Across the span of scarce one hundred years, entrepreneurs and industrialists have created more massive and more colossal productive forces than have all preceding generations together. Subjection of Nature's forces to man, machinery, application of chemistry to industry and agriculture, steam navigation, railways, electric telegraphs, clearing of whole continents or cultivation, canalisation or rivers, whole populations conjured out of the ground - what earlier century had even an inkling that such productive forces slumbered in the lap of human endeavour?It makes one almost proud to be a bourgeois, doesn't it.

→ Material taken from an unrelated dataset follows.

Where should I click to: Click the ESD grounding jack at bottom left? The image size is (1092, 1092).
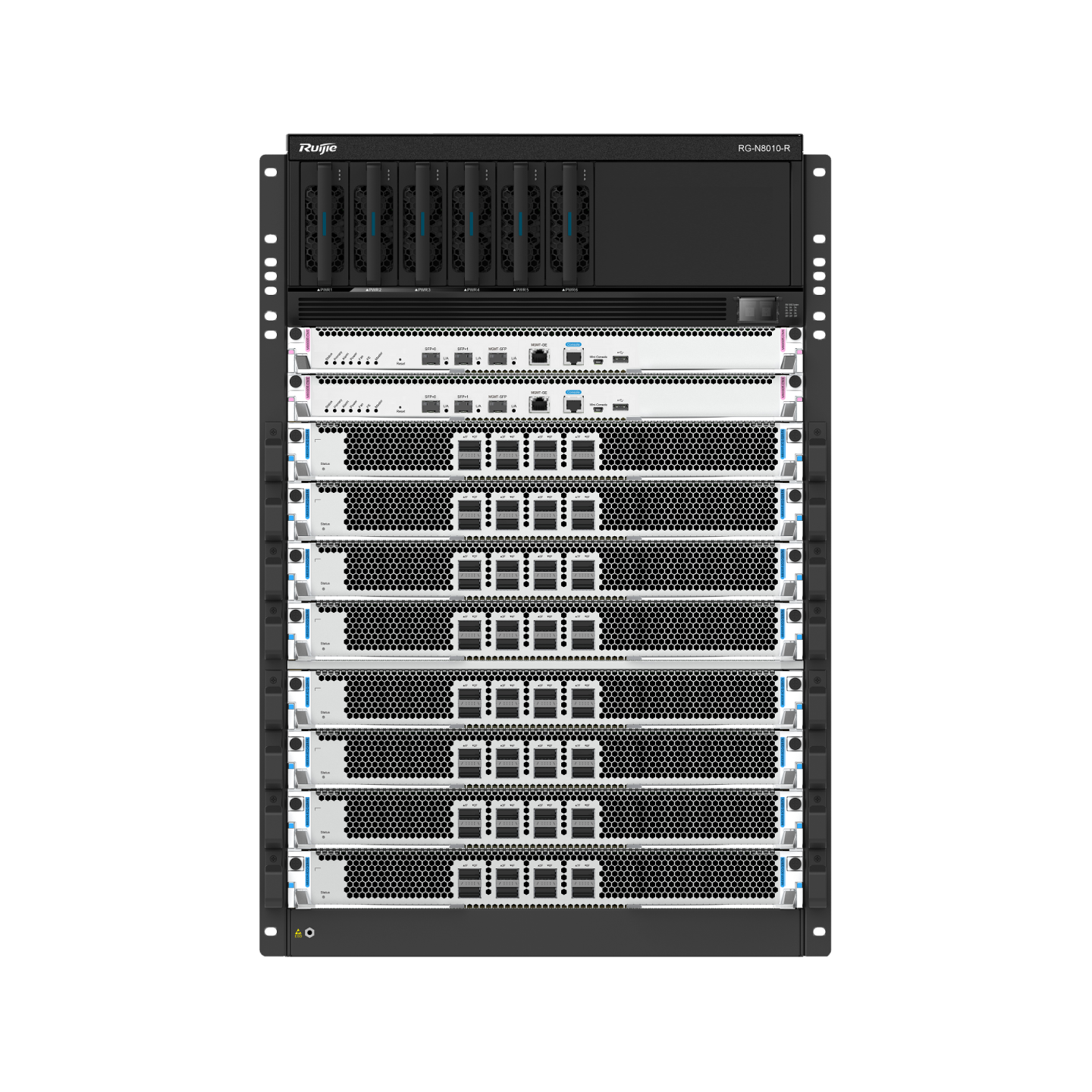309,933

These words were written in the mid-nineteenth century - its author achieved worldwide popularity in the twentieth. How rare to hear such a hymn to human industry in the twenty-first.
7 comments:
I'll take a stab and say Marx (based solely on the dates).
Was it Andrew Carnegie?
It was me
Yep and this is what he said about the state:
"This executive power, with its enormous bureaucratic and military organization, with its ingenious state machinery, embracing wide strata, with a host of officials numbering half a million, beside an army of another half million, this appalling parasitic body. . . enmeshes the body of French society like a net and chokes all its pores."
Sounds almost libertarian, doesn't it.
See, Marx wasn't all bad...
Not too suprising. I bear very little resentment towards the the very first supporters of Marx. We must remember that in Marx's time, Capitalism and Aristocracy were virtualy identical. It would have been extreamly easy to see Buisinessmen and Politicians as one and the same (especialy when socialism had never been tested). All socialists following the soviet union, however, are idiots.
Karl Marx in the Communist Manifesto.